» GOALS
(1) List the baked goods that the Big Time Bake recap says the bakers must produce.
(2) Please extract the passage of the Big Time Bake recap between "At the two-hour" and "marathon of baking.", inclusive.
(3) Answer these questions from the Big Time Bake recap:
(a) How many judges review the cookie offerings?
(b) At what point are the cupcakes due?
(c) What does the winner receive?

» EXCERPT
· · · ·

Big Time Bake premiere recap: Ready for a little magic?

Host Buddy Valastro, as seen on Big Time Bake, Season 1. photo provided by Food Network
Host Buddy Valastro, as seen on Big Time Bake, Season 1. photo provided by Food Network /
facebooktwitterreddit

Big Time Bake is creating a little magic for Food Network fans.

If you are hungry for a new Food Network baking competition, there’s a new option in town. Big Time Bake features four bakers given just six hours to produce cookies, cupcakes and a showstopping cake, all informed by a central theme.

At the two-hour mark, three judges will review the cookie offerings and one team goes home. At the four-hour mark, cupcakes are due and another team goes home. This leaves two teams to complete their cake. The winner receives an all expense paid vacation to rest up from their marathon of baking.

· · · ·

Target pointing data
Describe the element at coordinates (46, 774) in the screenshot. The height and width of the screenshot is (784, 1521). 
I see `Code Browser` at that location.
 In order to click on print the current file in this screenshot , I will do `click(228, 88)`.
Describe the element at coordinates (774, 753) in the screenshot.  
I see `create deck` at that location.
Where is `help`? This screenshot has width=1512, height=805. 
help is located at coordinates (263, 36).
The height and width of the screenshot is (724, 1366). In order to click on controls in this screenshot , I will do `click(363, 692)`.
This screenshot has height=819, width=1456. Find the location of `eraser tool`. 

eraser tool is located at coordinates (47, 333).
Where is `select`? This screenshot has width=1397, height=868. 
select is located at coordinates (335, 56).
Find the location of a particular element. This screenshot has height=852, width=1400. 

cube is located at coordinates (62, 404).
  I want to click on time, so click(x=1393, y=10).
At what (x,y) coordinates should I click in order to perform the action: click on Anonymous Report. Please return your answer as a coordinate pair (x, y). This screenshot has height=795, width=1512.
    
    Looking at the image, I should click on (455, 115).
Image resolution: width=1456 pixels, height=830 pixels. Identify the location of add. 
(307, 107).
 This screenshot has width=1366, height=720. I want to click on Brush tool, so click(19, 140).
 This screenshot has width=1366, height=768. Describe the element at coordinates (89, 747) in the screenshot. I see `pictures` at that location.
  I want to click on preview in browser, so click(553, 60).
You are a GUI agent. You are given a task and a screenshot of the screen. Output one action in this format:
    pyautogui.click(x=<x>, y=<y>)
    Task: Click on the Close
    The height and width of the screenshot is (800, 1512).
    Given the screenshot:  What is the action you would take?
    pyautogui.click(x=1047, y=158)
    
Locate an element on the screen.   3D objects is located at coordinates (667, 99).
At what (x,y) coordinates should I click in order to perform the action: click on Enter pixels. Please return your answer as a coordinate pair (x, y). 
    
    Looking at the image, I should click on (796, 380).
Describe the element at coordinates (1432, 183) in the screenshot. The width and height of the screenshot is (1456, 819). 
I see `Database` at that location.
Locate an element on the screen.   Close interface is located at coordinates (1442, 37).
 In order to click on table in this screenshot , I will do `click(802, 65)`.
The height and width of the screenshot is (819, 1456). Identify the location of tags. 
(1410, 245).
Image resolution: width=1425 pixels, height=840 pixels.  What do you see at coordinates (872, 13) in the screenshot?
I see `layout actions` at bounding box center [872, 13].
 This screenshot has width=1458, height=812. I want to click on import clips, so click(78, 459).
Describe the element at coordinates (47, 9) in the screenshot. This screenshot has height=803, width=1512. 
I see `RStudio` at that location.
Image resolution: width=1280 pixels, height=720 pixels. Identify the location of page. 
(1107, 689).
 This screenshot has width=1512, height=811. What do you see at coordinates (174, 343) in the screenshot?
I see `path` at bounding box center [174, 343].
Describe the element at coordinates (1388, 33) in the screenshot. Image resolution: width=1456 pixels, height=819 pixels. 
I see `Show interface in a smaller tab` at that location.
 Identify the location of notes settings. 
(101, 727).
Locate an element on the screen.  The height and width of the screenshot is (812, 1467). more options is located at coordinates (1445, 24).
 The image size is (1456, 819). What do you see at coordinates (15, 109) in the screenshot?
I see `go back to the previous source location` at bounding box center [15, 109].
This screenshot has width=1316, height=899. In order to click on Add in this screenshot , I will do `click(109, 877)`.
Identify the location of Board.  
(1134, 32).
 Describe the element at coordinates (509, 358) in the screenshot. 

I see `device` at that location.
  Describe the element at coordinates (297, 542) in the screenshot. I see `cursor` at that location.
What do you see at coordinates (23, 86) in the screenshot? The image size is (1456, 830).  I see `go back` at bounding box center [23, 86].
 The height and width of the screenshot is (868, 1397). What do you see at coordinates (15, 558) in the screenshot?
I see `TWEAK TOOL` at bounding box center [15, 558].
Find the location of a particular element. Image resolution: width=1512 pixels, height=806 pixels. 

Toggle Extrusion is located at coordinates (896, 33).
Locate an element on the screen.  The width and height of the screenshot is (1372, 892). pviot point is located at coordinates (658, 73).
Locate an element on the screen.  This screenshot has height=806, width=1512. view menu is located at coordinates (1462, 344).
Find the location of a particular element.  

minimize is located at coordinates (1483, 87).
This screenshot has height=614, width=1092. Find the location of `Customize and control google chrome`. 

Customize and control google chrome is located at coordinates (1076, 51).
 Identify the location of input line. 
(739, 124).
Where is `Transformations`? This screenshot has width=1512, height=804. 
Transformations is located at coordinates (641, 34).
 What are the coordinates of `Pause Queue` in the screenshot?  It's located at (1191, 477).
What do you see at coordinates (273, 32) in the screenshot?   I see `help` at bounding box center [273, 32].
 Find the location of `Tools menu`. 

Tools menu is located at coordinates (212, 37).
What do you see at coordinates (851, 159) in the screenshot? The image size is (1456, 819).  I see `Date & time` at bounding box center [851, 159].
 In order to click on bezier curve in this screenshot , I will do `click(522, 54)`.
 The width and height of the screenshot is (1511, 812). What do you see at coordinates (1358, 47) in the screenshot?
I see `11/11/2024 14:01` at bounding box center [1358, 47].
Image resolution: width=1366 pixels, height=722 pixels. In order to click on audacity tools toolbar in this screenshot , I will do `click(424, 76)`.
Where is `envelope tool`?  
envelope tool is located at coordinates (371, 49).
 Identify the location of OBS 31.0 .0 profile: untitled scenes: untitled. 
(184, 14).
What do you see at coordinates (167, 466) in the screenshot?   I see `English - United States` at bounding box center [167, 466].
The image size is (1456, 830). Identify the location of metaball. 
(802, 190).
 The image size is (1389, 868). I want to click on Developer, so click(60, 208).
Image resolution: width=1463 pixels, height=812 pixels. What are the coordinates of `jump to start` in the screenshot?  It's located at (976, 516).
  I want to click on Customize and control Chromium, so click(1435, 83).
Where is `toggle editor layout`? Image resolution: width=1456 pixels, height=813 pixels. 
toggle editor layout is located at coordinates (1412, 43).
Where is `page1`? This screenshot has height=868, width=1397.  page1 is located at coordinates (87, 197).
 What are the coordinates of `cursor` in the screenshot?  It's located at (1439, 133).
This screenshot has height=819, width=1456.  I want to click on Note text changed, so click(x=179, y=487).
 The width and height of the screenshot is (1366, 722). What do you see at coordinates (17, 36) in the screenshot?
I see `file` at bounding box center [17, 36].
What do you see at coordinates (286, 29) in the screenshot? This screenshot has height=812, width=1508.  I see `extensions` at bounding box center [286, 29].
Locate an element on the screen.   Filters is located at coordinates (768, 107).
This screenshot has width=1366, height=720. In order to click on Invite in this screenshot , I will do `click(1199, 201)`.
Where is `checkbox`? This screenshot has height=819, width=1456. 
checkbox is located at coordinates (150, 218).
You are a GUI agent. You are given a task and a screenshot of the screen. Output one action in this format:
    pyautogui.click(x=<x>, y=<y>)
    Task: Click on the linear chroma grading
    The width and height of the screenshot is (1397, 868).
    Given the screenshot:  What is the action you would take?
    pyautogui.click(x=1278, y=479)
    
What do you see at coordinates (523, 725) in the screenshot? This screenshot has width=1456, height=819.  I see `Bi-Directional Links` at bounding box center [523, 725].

· · · ·

» COMPLETED EXERCISE
(1)
Cookies
Cupcakes
A showstopping cake

(2)
At the two-hour mark, three judges will review the cookie offerings and one team goes home. At the four-hour mark, cupcakes are due and another team goes home. This leaves two teams to complete their cake. The winner receives an all expense paid vacation to rest up from their marathon of baking.

(3)
(a) Three
(b) At the four-hour mark
(c) An all expense paid vacation